_WHAT YOU WILL DO_. Rewrite every line of the listing below, requests included, and move each answer coordinate by -63.

_INPUT_.
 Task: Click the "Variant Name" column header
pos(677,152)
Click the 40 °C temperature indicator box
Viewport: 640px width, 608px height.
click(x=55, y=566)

_ANSWER BELOW_.
 Task: Click the "Variant Name" column header
pos(614,89)
Click the 40 °C temperature indicator box
Viewport: 640px width, 608px height.
click(x=-8, y=503)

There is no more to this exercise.